■ What you have to do
Please copy out the entries below exactly, beginning with the line that contains "Screen dimensions: 1000x400" and ending with the line that contains "Given: Click the 29.13 bust inches value", and include nothing outside that span.
===== Task inputs
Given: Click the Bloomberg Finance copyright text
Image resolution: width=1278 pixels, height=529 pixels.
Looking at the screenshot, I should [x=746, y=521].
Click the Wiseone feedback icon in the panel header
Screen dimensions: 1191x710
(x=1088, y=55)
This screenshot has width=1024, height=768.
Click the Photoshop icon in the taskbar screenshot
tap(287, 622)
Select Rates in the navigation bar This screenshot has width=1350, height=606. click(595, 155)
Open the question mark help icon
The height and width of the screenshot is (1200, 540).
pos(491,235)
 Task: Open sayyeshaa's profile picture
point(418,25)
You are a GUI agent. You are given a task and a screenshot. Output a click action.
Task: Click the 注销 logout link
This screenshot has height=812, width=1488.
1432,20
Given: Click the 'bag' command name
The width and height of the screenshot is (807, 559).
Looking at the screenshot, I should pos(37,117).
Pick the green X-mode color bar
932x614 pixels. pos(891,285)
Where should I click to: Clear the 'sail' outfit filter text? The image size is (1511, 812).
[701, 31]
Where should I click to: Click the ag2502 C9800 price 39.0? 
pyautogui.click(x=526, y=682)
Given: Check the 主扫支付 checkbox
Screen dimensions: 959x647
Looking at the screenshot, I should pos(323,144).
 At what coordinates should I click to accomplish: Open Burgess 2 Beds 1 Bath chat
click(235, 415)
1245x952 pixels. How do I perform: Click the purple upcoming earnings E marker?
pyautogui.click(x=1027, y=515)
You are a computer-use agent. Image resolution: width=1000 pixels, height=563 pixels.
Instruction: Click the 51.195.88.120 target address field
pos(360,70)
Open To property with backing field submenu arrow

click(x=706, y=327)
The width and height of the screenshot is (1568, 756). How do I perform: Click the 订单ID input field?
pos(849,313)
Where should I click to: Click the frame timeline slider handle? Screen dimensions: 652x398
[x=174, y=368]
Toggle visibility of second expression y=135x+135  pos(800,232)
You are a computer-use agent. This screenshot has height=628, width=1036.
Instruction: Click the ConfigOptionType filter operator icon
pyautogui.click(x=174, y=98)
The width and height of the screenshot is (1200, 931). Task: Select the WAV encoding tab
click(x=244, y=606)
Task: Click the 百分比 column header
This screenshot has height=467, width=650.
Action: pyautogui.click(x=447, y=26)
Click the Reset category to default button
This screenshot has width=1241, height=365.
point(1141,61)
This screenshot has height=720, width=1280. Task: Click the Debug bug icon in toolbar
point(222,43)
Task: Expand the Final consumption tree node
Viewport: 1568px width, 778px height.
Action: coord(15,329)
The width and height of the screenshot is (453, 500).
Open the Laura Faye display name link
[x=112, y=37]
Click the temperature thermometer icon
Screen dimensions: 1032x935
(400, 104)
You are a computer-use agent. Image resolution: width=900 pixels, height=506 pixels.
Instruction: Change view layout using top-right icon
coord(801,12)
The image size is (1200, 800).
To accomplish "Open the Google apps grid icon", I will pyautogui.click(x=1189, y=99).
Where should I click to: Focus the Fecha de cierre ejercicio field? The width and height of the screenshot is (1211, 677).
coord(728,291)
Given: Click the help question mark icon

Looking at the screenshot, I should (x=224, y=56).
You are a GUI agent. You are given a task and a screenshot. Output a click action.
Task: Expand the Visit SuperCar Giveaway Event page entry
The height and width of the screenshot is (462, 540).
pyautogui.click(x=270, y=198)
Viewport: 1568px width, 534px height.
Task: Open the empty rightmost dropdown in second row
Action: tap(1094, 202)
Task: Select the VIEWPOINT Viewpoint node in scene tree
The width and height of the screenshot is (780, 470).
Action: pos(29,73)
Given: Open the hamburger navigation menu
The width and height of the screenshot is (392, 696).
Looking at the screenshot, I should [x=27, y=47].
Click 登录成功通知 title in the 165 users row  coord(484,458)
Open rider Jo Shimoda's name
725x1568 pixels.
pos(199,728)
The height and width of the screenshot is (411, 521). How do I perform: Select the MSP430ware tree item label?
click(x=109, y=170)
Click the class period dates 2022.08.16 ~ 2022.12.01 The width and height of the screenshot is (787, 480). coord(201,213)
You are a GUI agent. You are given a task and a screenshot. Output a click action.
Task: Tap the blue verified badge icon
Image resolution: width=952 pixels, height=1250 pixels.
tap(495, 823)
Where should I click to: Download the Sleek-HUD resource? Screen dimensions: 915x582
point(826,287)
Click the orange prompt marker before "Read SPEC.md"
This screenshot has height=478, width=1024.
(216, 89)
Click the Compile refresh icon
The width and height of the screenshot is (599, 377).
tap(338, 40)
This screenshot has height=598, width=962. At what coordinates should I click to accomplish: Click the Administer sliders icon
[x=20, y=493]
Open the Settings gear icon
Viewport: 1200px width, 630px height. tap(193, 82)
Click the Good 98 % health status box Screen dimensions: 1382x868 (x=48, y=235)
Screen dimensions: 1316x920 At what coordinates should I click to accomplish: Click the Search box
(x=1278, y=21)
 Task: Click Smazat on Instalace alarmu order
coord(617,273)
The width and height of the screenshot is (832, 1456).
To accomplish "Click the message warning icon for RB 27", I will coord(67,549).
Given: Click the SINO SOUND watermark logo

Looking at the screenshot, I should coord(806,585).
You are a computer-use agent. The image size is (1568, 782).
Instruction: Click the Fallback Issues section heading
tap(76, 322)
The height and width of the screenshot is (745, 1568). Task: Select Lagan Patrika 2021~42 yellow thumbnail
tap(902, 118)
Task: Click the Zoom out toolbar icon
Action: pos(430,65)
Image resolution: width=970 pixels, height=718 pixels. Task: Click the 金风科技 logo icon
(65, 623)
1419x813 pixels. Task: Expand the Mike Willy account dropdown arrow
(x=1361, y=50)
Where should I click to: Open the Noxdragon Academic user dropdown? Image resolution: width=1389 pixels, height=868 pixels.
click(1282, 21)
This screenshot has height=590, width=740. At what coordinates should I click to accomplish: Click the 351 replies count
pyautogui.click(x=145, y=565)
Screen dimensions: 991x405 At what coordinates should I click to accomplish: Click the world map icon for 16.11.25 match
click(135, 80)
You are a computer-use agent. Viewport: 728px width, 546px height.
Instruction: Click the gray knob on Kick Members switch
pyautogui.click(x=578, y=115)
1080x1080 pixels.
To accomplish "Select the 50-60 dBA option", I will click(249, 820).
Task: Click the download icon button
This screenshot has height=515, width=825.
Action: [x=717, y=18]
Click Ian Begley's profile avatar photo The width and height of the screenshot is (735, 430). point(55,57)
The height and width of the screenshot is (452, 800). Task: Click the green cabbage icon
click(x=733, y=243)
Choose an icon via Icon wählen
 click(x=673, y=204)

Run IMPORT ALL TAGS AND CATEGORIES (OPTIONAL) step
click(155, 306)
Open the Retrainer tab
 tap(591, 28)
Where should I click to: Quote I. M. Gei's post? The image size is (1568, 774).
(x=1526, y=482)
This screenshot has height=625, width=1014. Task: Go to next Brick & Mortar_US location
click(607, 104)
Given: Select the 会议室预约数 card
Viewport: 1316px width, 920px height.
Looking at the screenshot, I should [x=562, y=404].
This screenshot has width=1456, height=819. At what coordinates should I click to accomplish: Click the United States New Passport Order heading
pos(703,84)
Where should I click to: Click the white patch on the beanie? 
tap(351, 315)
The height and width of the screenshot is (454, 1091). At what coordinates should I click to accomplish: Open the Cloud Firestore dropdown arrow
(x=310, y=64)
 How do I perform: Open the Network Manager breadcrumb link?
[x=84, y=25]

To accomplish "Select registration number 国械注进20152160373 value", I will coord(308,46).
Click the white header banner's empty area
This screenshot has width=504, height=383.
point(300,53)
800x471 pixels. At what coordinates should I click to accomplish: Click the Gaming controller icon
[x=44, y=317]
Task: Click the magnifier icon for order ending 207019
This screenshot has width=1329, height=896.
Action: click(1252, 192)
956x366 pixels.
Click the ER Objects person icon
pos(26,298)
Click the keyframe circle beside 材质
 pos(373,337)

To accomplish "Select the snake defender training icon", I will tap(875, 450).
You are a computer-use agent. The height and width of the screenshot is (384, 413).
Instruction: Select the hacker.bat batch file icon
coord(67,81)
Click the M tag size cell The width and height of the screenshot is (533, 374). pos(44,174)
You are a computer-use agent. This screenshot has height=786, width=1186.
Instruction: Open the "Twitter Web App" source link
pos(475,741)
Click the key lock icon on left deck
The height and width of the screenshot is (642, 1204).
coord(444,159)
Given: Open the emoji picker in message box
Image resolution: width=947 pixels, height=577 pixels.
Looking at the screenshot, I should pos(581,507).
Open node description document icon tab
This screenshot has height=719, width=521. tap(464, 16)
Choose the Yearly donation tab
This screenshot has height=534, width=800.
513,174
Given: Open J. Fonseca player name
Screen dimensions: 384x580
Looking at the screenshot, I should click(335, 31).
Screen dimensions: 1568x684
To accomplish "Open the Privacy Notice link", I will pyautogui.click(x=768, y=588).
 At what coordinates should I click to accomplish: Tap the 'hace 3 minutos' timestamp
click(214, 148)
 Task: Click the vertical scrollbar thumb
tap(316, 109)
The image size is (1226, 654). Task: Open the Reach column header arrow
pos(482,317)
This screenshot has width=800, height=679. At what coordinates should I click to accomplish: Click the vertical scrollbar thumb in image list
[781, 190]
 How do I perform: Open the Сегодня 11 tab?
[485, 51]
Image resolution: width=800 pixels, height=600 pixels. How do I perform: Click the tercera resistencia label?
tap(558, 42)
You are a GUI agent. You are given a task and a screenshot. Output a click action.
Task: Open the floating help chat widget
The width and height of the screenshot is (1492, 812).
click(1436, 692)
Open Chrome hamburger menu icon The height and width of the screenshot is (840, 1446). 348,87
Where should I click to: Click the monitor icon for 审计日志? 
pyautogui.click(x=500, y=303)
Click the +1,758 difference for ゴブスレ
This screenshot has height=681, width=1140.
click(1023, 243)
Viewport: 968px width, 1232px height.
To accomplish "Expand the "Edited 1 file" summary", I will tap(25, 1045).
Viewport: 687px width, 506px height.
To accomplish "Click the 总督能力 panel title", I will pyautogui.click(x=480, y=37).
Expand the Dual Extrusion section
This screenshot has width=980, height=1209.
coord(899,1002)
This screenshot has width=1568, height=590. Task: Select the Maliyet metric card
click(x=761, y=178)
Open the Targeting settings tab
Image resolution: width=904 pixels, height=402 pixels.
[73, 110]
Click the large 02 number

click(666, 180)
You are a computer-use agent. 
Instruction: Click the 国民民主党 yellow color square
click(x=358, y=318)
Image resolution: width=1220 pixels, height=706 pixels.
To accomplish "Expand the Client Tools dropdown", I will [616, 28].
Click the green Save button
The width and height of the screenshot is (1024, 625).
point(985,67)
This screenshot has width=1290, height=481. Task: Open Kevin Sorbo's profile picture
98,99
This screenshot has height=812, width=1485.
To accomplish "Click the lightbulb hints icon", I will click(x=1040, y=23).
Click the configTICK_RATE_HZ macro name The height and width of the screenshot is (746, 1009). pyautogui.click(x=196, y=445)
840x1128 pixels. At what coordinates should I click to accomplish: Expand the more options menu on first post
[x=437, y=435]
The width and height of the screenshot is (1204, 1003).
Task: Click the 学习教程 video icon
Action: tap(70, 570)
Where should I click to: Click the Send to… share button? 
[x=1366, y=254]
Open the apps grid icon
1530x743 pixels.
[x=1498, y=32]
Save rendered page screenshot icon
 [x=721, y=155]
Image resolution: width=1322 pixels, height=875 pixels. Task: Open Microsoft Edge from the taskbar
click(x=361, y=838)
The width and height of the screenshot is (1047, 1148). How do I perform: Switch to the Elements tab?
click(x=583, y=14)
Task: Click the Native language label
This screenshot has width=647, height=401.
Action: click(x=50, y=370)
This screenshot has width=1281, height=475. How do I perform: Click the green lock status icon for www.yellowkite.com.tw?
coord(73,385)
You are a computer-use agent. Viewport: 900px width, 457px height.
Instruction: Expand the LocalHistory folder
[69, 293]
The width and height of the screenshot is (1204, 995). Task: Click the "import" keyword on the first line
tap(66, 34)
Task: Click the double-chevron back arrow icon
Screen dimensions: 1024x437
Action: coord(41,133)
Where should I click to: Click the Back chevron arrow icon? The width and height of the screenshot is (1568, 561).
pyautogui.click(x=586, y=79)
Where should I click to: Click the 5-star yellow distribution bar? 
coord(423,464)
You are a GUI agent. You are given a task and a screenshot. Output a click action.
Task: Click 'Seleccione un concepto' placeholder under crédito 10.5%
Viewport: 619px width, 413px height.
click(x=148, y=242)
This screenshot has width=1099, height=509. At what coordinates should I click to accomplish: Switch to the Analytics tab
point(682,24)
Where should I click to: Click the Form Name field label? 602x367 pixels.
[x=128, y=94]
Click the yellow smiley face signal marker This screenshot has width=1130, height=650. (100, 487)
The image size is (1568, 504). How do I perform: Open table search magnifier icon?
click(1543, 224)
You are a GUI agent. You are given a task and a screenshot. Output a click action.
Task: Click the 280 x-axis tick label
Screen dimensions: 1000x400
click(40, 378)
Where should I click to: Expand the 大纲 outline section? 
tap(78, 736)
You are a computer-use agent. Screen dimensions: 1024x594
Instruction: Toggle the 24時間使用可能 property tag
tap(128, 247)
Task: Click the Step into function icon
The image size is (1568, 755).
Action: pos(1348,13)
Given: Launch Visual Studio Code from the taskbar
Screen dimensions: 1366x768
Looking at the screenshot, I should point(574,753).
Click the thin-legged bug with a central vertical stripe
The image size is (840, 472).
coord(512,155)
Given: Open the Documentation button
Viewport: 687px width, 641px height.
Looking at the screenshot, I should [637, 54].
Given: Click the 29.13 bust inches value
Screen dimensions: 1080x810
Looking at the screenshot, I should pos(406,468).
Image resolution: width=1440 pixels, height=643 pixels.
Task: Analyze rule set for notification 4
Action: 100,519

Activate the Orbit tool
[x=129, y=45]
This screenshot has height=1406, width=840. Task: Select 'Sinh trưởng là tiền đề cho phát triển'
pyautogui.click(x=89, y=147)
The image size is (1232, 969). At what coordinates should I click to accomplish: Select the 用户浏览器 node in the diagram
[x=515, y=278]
==========
■ Answer to this task
Screen dimensions: 1000x400
click(40, 378)
Where should I click to: Expand the 大纲 outline section? 
tap(78, 736)
You are a computer-use agent. Screen dimensions: 1024x594
Instruction: Toggle the 24時間使用可能 property tag
tap(128, 247)
Task: Click the Step into function icon
The image size is (1568, 755).
Action: pos(1348,13)
Given: Launch Visual Studio Code from the taskbar
Screen dimensions: 1366x768
Looking at the screenshot, I should point(574,753).
Click the thin-legged bug with a central vertical stripe
The image size is (840, 472).
coord(512,155)
Given: Open the Documentation button
Viewport: 687px width, 641px height.
Looking at the screenshot, I should [637, 54].
Given: Click the 29.13 bust inches value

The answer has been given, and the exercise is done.